E. None of the above are valid contraindications to vaccination in this patient. (Correct Answer)
Explanation: ***None of the above are valid contraindications to vaccination in this patient***
This patient **should receive pneumococcal vaccination today**. The correct answer recognizes that none of the listed concerns represent true contraindications. Let's analyze why each potential concern is NOT a valid contraindication:
*He has a severe allergy to diphtheria toxoid, a component of PCV13*
- The patient had anaphylaxis to **Tdap vaccine** (contains tetanus toxoid, reduced diphtheria toxoid, and acellular pertussis)

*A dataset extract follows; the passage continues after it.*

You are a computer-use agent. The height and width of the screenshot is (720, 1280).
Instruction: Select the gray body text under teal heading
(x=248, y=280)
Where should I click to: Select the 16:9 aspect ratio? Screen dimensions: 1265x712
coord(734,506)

- **PCV13 uses CRM197 carrier protein**, a non-toxic mutant of diphtheria toxin, which is structurally different from diphtheria toxoid
- **Allergy to diphtheria toxoid does not predict allergy to CRM197** - they are different proteins with different immunogenic properties
- Clinical studies show patients with diphtheria toxoid allergy typically tolerate CRM197-conjugated vaccines safely
- This is **not a contraindication** to PCV13
*He is currently experiencing a moderate to severe acute illness with fever*
- **Temperature: 36.4°C (97.5°F) - completely afebrile and normal**
- Only complaint: periodic difficulty sleeping (not an acute illness)

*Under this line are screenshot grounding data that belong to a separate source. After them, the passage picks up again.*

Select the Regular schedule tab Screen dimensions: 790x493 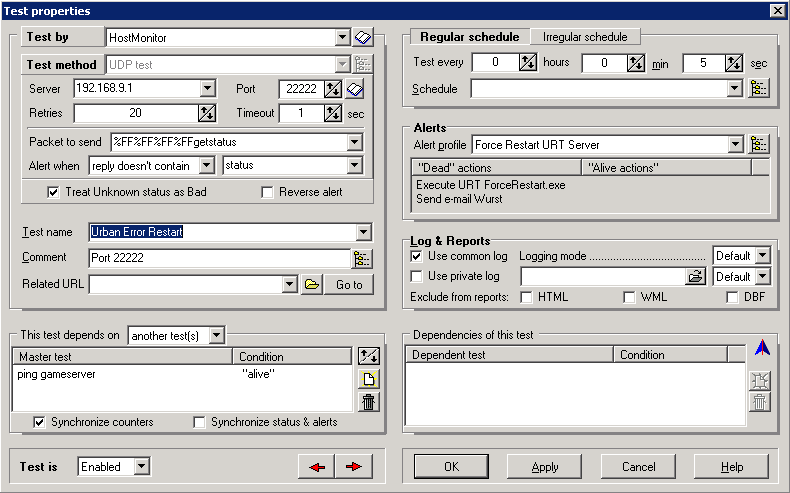click(x=469, y=37)
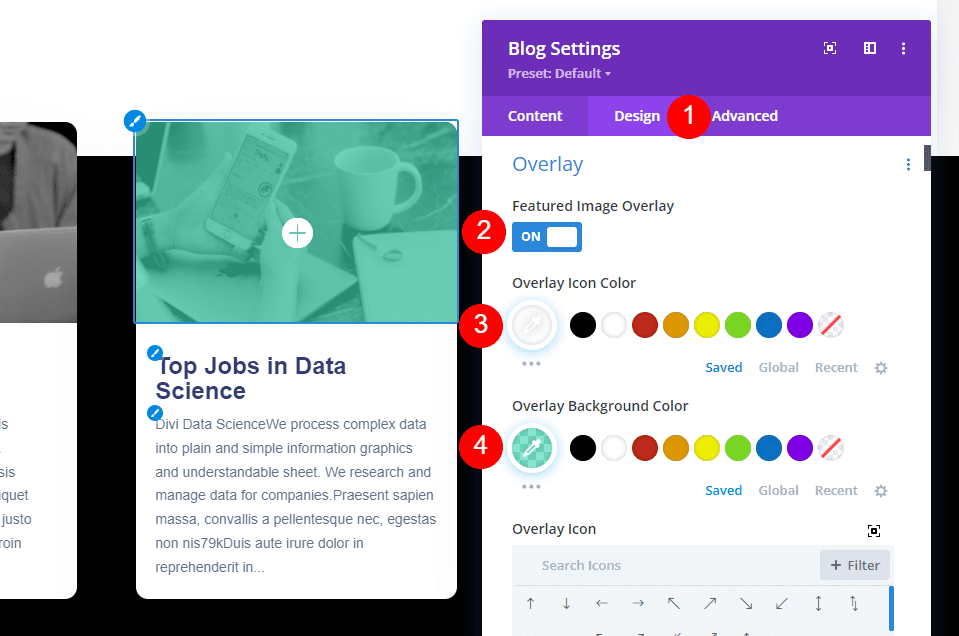
Task: Open color management gear next to Recent
Action: (x=881, y=367)
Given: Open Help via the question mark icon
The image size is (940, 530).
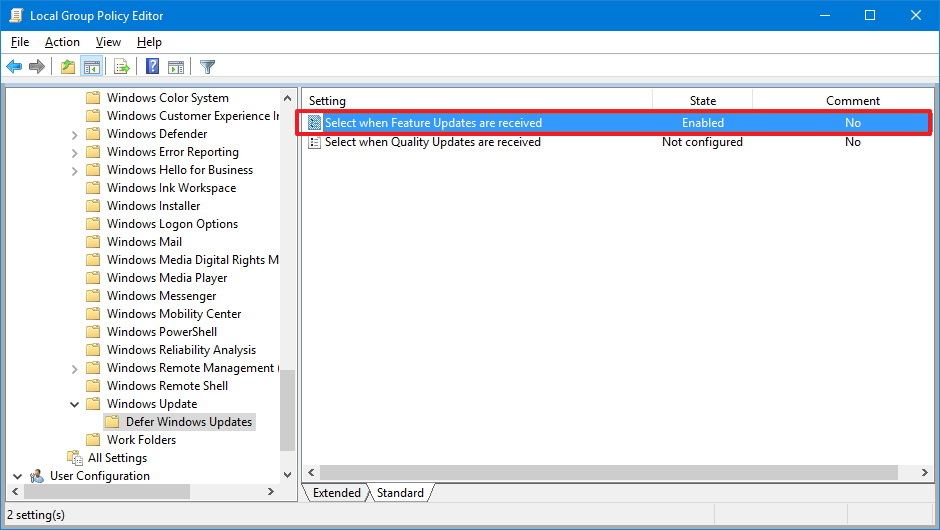Looking at the screenshot, I should click(x=152, y=67).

- Vital signs are stable with no signs of systemic illness
- Physical exam unremarkable except displaced PMI (chronic finding from hypertension/cardiomegaly)
- **No acute illness is present** - vaccination should proceed today
- Note: Only moderate to severe acute illness with fever is a contraindication; minor illnesses are not
*He is severely immunocompromised and cannot receive live vaccines*
- This patient has **no evidence of immunocompromise** from his medical history or medications
- **Both PCV13 and PPSV23 are inactivated vaccines** - they can be safely administered to immunocompromised patients
- In fact, immunocompromised status **strengthens the indication** for pneumococcal vaccination
- This concern is irrelevant as pneumococcal vaccines are not live vaccines
*He has a known severe allergy to any component of the PCV13 vaccine*
- His Tdap anaphylaxis does not automatically indicate allergy to PCV13 components (different vaccine formulations)

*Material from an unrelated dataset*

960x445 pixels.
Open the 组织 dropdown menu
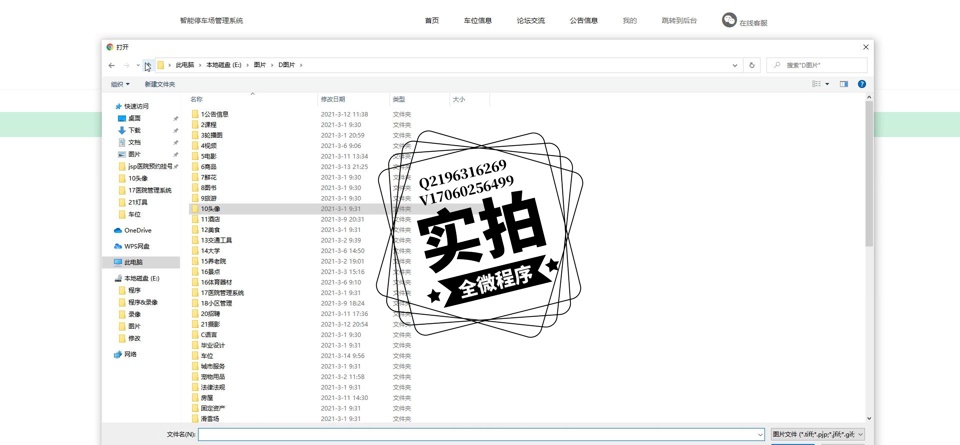(x=120, y=84)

- No documented allergy to specific PCV13 components (polysaccharides, CRM197, or aluminum phosphate)
- This is **not established** in this patient and therefore not a contraindication
**Correct vaccination approach:** This 66-year-old patient with chronic kidney disease (creatinine 2.1 mg/dL) and cardiovascular disease should receive pneumococcal vaccination today. Per CDC guidelines for adults ≥65 years who have never received pneumococcal vaccine: **PCV20 alone OR PCV15 followed by PPSV23** (8 weeks later for immunocompetent, 8 weeks for immunocompromised).